Calonarius oliveopetasatus

Scientific classification
- Kingdom: Fungi
- Division: Basidiomycota
- Class: Agaricomycetes
- Order: Agaricales
- Family: Cortinariaceae
- Genus: Calonarius
- Species: C. oliveopetasatus
- Binomial name: Calonarius oliveopetasatus (M.M. Moser) Niskanen & Liimat.
- Synonyms: Cortinarius oliveopetasatus M.M. Moser

= Calonarius oliveopetasatus =

- Genus: Calonarius
- Species: oliveopetasatus
- Authority: (M.M. Moser) Niskanen & Liimat.
- Synonyms: Cortinarius oliveopetasatus M.M. Moser

Species of fungus

Calonarius oliveopetasatus, formerly known as Cortinarius oliveopetasatus, is a species of mushroom in the family Cortinariaceae. It is rare.

== Description ==
The cap of Calonarius oliveopetasatus starts out dark green, before becoming olive brown as the mushroom gets older. It starts out round or convex and becomes convex or flat. The gills start out buff in color and become yellowish and eventually rusty brown. The stipe is about 5.5-10 centimeters long and 1–2.5 centimeters wide. It has a bulbous base that is about 2.5-4.5 centimeters wide. The stipe is yellowish to brownish. A cortina is present and the spore print is rusty brown. The spores can be almond-shaped or lemon shaped, and there are four spores per basidium. Cheliocystidia are absent, but clamp connections are present. When potassium hydroxide is applied, the cap of the mushroom turns orangish brown and the stipe turns dark brown.

== Habitat and ecology ==
Calonarius oliveopetasatus grows under conifers such as douglas fir. It is found on the Olympic Peninsula and in the Cascades, where it grows in old-growth forests.

- WHAT IS REQUIRED:
From the scientific classification in the text on Calonarius oliveopetasatus, list every taxonomic rank from Kingdom through Species together with the name given for it.

- SUPPLIED INFORMATION:

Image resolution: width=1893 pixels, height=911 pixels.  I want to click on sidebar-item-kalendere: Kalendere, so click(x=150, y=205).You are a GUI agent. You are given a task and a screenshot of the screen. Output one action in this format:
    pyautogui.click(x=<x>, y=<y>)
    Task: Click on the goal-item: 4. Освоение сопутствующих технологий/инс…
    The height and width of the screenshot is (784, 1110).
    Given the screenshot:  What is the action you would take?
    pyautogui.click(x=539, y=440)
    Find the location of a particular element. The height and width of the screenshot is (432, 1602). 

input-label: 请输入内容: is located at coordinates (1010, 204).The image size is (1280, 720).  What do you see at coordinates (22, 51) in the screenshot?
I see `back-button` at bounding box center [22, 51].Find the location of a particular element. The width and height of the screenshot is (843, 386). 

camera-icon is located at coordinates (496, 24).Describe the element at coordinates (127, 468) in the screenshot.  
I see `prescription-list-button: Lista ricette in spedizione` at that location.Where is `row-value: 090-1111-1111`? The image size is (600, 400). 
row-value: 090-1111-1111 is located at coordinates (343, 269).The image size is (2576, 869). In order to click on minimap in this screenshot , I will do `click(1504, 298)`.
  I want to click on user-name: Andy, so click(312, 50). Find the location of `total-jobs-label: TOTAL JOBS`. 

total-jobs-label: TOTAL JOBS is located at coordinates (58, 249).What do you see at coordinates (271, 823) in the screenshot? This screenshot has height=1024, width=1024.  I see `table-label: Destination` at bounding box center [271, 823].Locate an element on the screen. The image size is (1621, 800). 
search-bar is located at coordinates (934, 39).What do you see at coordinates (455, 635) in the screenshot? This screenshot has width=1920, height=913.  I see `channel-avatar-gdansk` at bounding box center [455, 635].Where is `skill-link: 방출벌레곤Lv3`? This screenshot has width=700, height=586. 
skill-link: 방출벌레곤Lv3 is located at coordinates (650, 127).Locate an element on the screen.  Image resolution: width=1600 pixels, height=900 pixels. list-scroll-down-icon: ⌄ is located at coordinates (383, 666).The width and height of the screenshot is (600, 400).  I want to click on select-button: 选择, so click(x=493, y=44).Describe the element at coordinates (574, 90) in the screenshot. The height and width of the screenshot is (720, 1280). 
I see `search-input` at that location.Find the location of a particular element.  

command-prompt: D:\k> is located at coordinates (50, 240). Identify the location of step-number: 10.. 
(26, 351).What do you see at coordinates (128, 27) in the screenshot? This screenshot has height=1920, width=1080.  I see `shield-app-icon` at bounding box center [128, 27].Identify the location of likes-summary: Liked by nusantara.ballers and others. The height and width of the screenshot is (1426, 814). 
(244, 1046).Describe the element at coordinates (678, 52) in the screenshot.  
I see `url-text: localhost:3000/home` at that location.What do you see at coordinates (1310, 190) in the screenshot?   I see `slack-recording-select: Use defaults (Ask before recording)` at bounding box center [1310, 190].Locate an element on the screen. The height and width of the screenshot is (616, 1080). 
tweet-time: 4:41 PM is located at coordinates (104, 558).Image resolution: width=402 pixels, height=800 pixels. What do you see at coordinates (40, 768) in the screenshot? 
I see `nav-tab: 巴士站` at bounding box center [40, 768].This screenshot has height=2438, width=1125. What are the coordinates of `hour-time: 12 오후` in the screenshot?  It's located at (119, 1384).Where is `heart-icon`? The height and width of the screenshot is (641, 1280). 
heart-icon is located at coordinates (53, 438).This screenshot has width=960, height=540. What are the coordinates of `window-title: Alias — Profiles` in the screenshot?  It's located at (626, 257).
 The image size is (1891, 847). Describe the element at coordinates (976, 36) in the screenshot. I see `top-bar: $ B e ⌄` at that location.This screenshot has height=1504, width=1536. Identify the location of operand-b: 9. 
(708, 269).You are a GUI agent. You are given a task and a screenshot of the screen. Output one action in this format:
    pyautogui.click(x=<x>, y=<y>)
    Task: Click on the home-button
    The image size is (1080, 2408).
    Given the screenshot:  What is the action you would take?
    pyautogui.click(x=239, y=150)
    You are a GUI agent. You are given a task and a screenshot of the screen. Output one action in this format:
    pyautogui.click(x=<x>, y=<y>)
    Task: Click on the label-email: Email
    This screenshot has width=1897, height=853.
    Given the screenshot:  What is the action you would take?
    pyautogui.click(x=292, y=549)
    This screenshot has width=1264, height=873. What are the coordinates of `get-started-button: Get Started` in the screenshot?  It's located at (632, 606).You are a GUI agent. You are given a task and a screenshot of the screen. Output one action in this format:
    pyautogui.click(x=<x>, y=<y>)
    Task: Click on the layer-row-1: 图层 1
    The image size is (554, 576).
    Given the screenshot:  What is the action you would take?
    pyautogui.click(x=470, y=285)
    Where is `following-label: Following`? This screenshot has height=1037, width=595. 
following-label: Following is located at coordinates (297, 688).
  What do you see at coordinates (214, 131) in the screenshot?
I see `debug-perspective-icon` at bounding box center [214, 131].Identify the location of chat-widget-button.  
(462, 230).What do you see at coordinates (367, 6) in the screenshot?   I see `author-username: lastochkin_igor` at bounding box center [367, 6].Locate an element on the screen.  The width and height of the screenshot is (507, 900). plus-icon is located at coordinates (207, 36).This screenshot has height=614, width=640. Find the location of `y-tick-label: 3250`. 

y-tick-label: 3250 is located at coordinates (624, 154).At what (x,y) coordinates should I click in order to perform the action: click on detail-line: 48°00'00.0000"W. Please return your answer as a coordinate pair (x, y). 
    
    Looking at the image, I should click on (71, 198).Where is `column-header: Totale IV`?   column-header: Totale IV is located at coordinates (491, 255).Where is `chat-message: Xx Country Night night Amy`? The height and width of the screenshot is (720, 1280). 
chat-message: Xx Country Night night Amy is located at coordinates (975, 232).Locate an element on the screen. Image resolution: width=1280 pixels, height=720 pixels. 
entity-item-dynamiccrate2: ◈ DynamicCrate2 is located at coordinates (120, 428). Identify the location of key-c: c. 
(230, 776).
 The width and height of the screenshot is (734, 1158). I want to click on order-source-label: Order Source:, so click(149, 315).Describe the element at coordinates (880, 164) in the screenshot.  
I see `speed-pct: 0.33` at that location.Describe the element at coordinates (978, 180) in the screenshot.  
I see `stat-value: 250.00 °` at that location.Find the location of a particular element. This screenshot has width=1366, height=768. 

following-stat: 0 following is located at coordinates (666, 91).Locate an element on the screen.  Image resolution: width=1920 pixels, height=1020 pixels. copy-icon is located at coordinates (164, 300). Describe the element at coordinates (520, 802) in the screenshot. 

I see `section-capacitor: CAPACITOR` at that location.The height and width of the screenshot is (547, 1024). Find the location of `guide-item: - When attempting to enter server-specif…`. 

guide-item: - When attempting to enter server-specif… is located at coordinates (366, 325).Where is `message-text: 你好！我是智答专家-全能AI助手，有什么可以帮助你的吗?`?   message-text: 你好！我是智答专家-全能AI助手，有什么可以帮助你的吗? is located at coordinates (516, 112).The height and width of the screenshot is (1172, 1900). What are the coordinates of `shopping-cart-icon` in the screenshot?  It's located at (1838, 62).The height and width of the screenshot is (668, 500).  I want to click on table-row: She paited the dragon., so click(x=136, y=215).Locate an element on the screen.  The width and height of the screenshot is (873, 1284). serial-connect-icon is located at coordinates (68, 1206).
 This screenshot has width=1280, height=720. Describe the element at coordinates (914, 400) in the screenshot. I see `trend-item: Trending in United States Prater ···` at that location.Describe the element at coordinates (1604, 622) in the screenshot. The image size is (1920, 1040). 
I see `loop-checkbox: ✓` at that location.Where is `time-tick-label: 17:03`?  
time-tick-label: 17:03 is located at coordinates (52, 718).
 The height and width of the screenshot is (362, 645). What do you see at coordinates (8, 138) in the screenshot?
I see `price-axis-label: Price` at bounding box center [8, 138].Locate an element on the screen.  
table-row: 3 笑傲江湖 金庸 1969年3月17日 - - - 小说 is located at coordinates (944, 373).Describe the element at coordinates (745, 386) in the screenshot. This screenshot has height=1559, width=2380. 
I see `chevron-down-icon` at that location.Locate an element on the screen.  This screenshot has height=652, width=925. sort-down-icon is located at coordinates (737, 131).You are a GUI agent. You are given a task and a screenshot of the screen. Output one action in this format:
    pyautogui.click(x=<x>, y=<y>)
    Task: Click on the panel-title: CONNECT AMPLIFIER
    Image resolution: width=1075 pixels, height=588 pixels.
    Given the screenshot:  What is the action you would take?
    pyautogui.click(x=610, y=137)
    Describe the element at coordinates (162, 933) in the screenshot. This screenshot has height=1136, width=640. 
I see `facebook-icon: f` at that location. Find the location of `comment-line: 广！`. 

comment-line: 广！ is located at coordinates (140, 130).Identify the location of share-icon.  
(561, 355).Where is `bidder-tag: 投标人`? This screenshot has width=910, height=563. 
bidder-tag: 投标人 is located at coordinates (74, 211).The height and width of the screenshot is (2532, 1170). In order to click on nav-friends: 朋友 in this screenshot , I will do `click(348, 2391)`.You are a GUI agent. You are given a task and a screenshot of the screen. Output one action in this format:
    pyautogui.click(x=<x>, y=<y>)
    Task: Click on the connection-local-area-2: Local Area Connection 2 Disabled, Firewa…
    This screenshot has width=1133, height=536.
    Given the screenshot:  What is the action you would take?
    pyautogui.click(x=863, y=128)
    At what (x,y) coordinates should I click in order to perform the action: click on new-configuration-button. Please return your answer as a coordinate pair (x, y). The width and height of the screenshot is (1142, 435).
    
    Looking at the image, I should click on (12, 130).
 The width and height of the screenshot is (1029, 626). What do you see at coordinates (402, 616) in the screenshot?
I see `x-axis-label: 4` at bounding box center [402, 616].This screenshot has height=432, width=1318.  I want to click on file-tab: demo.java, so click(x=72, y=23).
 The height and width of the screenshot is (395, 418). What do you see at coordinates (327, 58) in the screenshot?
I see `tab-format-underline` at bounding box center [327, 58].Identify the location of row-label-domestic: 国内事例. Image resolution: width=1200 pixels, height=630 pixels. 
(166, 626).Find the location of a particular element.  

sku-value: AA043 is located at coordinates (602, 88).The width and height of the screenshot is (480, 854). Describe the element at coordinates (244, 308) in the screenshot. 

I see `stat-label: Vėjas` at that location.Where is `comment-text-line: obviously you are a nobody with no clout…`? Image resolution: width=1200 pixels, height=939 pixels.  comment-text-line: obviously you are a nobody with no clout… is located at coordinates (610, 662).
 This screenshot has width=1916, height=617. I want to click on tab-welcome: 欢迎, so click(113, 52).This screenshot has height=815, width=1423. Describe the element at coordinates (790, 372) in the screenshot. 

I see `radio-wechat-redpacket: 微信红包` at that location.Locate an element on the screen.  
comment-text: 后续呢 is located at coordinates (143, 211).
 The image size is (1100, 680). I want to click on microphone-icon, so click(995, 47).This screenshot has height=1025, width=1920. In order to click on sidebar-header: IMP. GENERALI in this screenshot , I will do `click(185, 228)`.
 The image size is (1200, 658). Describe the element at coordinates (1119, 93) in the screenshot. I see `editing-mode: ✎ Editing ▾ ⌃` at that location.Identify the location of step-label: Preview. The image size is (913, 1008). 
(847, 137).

- SOLVED EXERCISE:
- Kingdom: Fungi
- Division: Basidiomycota
- Class: Agaricomycetes
- Order: Agaricales
- Family: Cortinariaceae
- Genus: Calonarius
- Species: C. oliveopetasatus